Check the docs on your JVM to see if it supports multithreading. I'm pretty sure the sun ones do. Java Concurrency In Practice is the place to start for multithreading.
The first part of your question is: is multiprocessing superior to multithreading, from a performance perspective? In a system with robust multithreading support, threads should always be superior to processes, from a performance perspective. There is more isolation between threads (no shared memory, unless explicitly setup via an IPC mechanism), so you might want to go the multiprocess route to keep dangerous threads from stepping on each other.
For data processing, threads should be the best way to go. If threads on your local machine aren't enough, I would skip past a multiprocess solution and go straight to a map-reduce system like Hadoop.
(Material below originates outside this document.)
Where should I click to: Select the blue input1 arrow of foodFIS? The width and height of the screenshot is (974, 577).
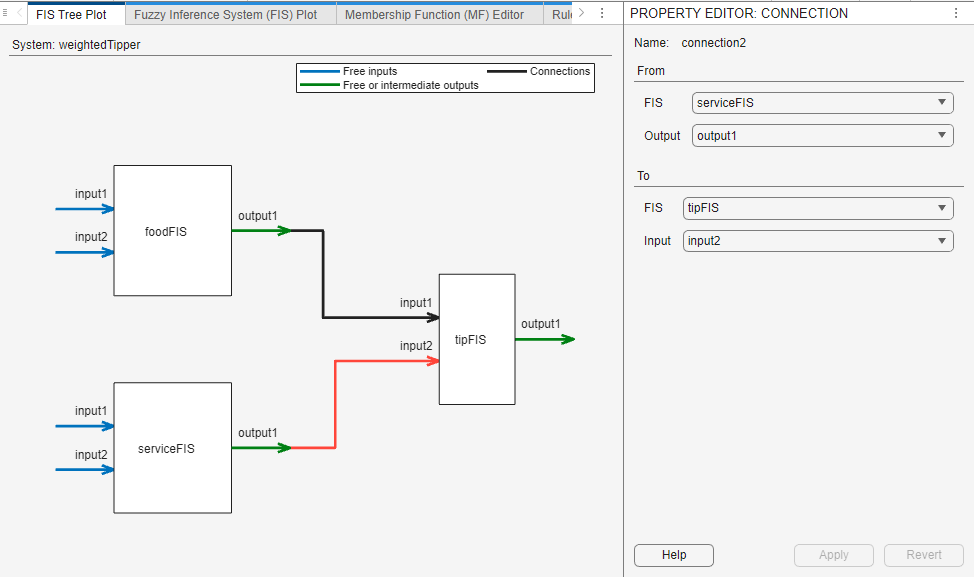pos(85,209)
As to why multiprocess apps are mentioned, I think the author wants to be complete. Although a tutorial is not provided, a link to additional documentation is. The big disadvantage of using multiprocessing is that you have to deal with inter process communication. Unlike threads, you can't just share some memory and throw some mutexes around it and call it a day.
From the comments, it appears that there is some confusion about what "multiprocessing" actually is. Threads are constructs that must be created by your code. There are APIs for thread creation and management. Processes, though, can be created by hand on the command line. On a unix box do the following to run four instances (processes) of foo
. Note that the final &
is required.
$ ./foo & ./foo & ./foo & ./foo &
Now if you have an input file, bar
that foo needs to process, use something like split
to break it up into four equal segments, and run foo
on it:
$ ./foo bar.0 > bar.0.out & ./foo bar.1 > bar.1.out & ./foo bar.2 > bar.2.out & ./foo bar.3 > bar.3.out &
Finally, you will need to combine the bar.?.out
files. Running a test like this should give you some feel for whether using heavy-weight processes is a good idea for your application. If you have already built a multi-threaded application, that will probably be just fine. But feel free to run some experiments to see if processes work better. Once you are sure that processes are the way to go, reorganize your code to use ProcessBuilder to spin up the processes yourself.